___ Information provided ___
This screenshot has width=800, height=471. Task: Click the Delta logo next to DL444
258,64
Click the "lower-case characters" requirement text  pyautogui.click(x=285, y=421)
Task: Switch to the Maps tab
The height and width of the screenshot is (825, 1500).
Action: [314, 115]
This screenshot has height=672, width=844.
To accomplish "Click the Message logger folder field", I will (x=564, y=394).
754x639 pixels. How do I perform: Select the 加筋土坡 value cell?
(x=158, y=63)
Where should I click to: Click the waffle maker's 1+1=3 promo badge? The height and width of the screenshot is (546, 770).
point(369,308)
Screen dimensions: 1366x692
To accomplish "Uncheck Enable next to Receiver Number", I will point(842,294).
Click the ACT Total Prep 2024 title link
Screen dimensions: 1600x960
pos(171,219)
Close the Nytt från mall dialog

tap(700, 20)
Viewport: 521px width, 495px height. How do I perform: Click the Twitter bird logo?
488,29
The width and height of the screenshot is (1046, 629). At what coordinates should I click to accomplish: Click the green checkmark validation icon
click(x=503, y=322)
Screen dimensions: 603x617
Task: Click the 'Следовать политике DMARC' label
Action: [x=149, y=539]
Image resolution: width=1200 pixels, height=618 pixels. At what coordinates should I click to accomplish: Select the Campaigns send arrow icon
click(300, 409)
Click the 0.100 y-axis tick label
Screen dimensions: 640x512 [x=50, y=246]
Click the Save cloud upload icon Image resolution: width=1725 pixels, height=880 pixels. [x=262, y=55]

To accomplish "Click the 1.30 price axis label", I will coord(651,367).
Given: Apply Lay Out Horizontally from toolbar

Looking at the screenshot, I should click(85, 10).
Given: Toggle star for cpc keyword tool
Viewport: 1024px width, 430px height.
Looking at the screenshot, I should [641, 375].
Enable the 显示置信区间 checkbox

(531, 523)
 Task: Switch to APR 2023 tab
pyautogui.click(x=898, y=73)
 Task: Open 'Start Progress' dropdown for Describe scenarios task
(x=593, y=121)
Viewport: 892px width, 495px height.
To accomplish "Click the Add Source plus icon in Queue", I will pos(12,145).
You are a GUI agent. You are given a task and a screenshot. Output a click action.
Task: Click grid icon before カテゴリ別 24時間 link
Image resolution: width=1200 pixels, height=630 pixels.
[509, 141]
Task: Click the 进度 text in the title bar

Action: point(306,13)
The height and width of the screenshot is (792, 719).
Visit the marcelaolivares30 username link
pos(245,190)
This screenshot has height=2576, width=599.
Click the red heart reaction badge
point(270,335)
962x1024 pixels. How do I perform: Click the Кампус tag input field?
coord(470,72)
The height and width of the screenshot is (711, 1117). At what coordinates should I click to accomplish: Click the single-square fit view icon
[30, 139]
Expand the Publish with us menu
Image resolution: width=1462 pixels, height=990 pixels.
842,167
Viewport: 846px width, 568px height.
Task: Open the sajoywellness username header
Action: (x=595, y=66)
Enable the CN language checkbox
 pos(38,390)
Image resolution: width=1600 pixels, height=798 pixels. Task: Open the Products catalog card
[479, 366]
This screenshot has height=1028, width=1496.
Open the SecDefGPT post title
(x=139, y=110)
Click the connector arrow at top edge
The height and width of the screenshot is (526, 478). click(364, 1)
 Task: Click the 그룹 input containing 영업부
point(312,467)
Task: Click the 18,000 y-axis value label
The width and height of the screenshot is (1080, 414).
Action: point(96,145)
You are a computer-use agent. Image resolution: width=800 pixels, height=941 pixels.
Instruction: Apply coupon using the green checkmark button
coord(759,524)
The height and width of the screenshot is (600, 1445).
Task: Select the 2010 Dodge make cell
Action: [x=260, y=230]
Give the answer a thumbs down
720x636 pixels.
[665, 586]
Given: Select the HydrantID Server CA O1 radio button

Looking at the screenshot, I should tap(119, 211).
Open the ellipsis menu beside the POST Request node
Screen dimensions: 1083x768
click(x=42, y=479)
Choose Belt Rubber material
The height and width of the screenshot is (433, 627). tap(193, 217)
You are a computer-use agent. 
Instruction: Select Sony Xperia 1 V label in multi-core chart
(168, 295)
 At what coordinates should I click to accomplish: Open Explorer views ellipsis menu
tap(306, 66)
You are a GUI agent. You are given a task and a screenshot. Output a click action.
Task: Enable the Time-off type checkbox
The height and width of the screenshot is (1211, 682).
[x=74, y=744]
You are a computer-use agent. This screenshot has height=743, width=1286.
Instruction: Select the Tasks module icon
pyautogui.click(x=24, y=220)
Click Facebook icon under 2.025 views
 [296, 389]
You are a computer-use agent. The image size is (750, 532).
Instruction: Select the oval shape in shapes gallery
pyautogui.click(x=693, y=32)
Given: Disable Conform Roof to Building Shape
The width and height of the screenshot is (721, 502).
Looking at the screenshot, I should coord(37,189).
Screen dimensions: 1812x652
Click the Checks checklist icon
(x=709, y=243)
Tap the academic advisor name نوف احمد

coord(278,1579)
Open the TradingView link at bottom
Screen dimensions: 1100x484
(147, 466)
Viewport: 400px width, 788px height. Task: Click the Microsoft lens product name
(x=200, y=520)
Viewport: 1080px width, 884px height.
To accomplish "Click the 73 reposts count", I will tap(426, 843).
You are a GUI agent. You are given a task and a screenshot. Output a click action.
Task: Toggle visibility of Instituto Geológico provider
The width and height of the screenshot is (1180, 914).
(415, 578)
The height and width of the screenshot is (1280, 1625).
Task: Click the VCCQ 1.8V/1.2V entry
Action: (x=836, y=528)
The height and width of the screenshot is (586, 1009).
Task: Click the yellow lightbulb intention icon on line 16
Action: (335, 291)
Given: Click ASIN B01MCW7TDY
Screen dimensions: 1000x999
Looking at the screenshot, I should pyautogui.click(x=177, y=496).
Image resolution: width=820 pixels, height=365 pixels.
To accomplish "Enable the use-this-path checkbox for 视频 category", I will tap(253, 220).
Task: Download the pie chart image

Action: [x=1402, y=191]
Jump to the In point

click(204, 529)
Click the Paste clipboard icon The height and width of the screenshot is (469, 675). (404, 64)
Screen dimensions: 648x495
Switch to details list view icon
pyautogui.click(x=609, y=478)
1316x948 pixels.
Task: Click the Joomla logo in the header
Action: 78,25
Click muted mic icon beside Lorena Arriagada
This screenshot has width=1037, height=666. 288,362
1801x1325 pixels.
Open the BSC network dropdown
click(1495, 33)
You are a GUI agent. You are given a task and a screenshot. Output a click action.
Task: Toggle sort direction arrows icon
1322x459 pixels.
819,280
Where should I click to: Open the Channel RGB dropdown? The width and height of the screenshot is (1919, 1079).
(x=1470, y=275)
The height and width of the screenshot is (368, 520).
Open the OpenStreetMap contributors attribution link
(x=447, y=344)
___
- _What is being asked_
Would you output every entry exactly as it was written?

- _Answer_
This screenshot has width=800, height=471. Task: Click the Delta logo next to DL444
258,64
Click the "lower-case characters" requirement text  pyautogui.click(x=285, y=421)
Task: Switch to the Maps tab
The height and width of the screenshot is (825, 1500).
Action: [314, 115]
This screenshot has height=672, width=844.
To accomplish "Click the Message logger folder field", I will (x=564, y=394).
754x639 pixels. How do I perform: Select the 加筋土坡 value cell?
(x=158, y=63)
Where should I click to: Click the waffle maker's 1+1=3 promo badge? The height and width of the screenshot is (546, 770).
point(369,308)
Screen dimensions: 1366x692
To accomplish "Uncheck Enable next to Receiver Number", I will point(842,294).
Click the ACT Total Prep 2024 title link
Screen dimensions: 1600x960
pos(171,219)
Close the Nytt från mall dialog

tap(700, 20)
Viewport: 521px width, 495px height. How do I perform: Click the Twitter bird logo?
488,29
The width and height of the screenshot is (1046, 629). At what coordinates should I click to accomplish: Click the green checkmark validation icon
click(x=503, y=322)
Screen dimensions: 603x617
Task: Click the 'Следовать политике DMARC' label
Action: [x=149, y=539]
Image resolution: width=1200 pixels, height=618 pixels. At what coordinates should I click to accomplish: Select the Campaigns send arrow icon
click(300, 409)
Click the 0.100 y-axis tick label
Screen dimensions: 640x512 [x=50, y=246]
Click the Save cloud upload icon Image resolution: width=1725 pixels, height=880 pixels. [x=262, y=55]

To accomplish "Click the 1.30 price axis label", I will coord(651,367).
Given: Apply Lay Out Horizontally from toolbar

Looking at the screenshot, I should click(85, 10).
Given: Toggle star for cpc keyword tool
Viewport: 1024px width, 430px height.
Looking at the screenshot, I should [641, 375].
Enable the 显示置信区间 checkbox

(531, 523)
 Task: Switch to APR 2023 tab
pyautogui.click(x=898, y=73)
 Task: Open 'Start Progress' dropdown for Describe scenarios task
(x=593, y=121)
Viewport: 892px width, 495px height.
To accomplish "Click the Add Source plus icon in Queue", I will pos(12,145).
You are a GUI agent. You are given a task and a screenshot. Output a click action.
Task: Click grid icon before カテゴリ別 24時間 link
Image resolution: width=1200 pixels, height=630 pixels.
[509, 141]
Task: Click the 进度 text in the title bar

Action: point(306,13)
The height and width of the screenshot is (792, 719).
Visit the marcelaolivares30 username link
pos(245,190)
This screenshot has height=2576, width=599.
Click the red heart reaction badge
point(270,335)
962x1024 pixels. How do I perform: Click the Кампус tag input field?
coord(470,72)
The height and width of the screenshot is (711, 1117). At what coordinates should I click to accomplish: Click the single-square fit view icon
[30, 139]
Expand the Publish with us menu
Image resolution: width=1462 pixels, height=990 pixels.
842,167
Viewport: 846px width, 568px height.
Task: Open the sajoywellness username header
Action: (x=595, y=66)
Enable the CN language checkbox
 pos(38,390)
Image resolution: width=1600 pixels, height=798 pixels. Task: Open the Products catalog card
[479, 366]
This screenshot has height=1028, width=1496.
Open the SecDefGPT post title
(x=139, y=110)
Click the connector arrow at top edge
The height and width of the screenshot is (526, 478). click(364, 1)
 Task: Click the 그룹 input containing 영업부
point(312,467)
Task: Click the 18,000 y-axis value label
The width and height of the screenshot is (1080, 414).
Action: point(96,145)
You are a computer-use agent. Image resolution: width=800 pixels, height=941 pixels.
Instruction: Apply coupon using the green checkmark button
coord(759,524)
The height and width of the screenshot is (600, 1445).
Task: Select the 2010 Dodge make cell
Action: [x=260, y=230]
Give the answer a thumbs down
720x636 pixels.
[665, 586]
Given: Select the HydrantID Server CA O1 radio button

Looking at the screenshot, I should tap(119, 211).
Open the ellipsis menu beside the POST Request node
Screen dimensions: 1083x768
click(x=42, y=479)
Choose Belt Rubber material
The height and width of the screenshot is (433, 627). tap(193, 217)
You are a computer-use agent. 
Instruction: Select Sony Xperia 1 V label in multi-core chart
(168, 295)
 At what coordinates should I click to accomplish: Open Explorer views ellipsis menu
tap(306, 66)
You are a GUI agent. You are given a task and a screenshot. Output a click action.
Task: Enable the Time-off type checkbox
The height and width of the screenshot is (1211, 682).
[x=74, y=744]
You are a computer-use agent. This screenshot has height=743, width=1286.
Instruction: Select the Tasks module icon
pyautogui.click(x=24, y=220)
Click Facebook icon under 2.025 views
 [296, 389]
You are a computer-use agent. The image size is (750, 532).
Instruction: Select the oval shape in shapes gallery
pyautogui.click(x=693, y=32)
Given: Disable Conform Roof to Building Shape
The width and height of the screenshot is (721, 502).
Looking at the screenshot, I should coord(37,189).
Screen dimensions: 1812x652
Click the Checks checklist icon
(x=709, y=243)
Tap the academic advisor name نوف احمد

coord(278,1579)
Open the TradingView link at bottom
Screen dimensions: 1100x484
(147, 466)
Viewport: 400px width, 788px height. Task: Click the Microsoft lens product name
(x=200, y=520)
Viewport: 1080px width, 884px height.
To accomplish "Click the 73 reposts count", I will tap(426, 843).
You are a GUI agent. You are given a task and a screenshot. Output a click action.
Task: Toggle visibility of Instituto Geológico provider
The width and height of the screenshot is (1180, 914).
(415, 578)
The height and width of the screenshot is (1280, 1625).
Task: Click the VCCQ 1.8V/1.2V entry
Action: (x=836, y=528)
The height and width of the screenshot is (586, 1009).
Task: Click the yellow lightbulb intention icon on line 16
Action: (335, 291)
Given: Click ASIN B01MCW7TDY
Screen dimensions: 1000x999
Looking at the screenshot, I should pyautogui.click(x=177, y=496).
Image resolution: width=820 pixels, height=365 pixels.
To accomplish "Enable the use-this-path checkbox for 视频 category", I will tap(253, 220).
Task: Download the pie chart image

Action: [x=1402, y=191]
Jump to the In point

click(204, 529)
Click the Paste clipboard icon The height and width of the screenshot is (469, 675). (404, 64)
Screen dimensions: 648x495
Switch to details list view icon
pyautogui.click(x=609, y=478)
1316x948 pixels.
Task: Click the Joomla logo in the header
Action: 78,25
Click muted mic icon beside Lorena Arriagada
This screenshot has width=1037, height=666. 288,362
1801x1325 pixels.
Open the BSC network dropdown
click(1495, 33)
You are a GUI agent. You are given a task and a screenshot. Output a click action.
Task: Toggle sort direction arrows icon
1322x459 pixels.
819,280
Where should I click to: Open the Channel RGB dropdown? The width and height of the screenshot is (1919, 1079).
(x=1470, y=275)
The height and width of the screenshot is (368, 520).
Open the OpenStreetMap contributors attribution link
(x=447, y=344)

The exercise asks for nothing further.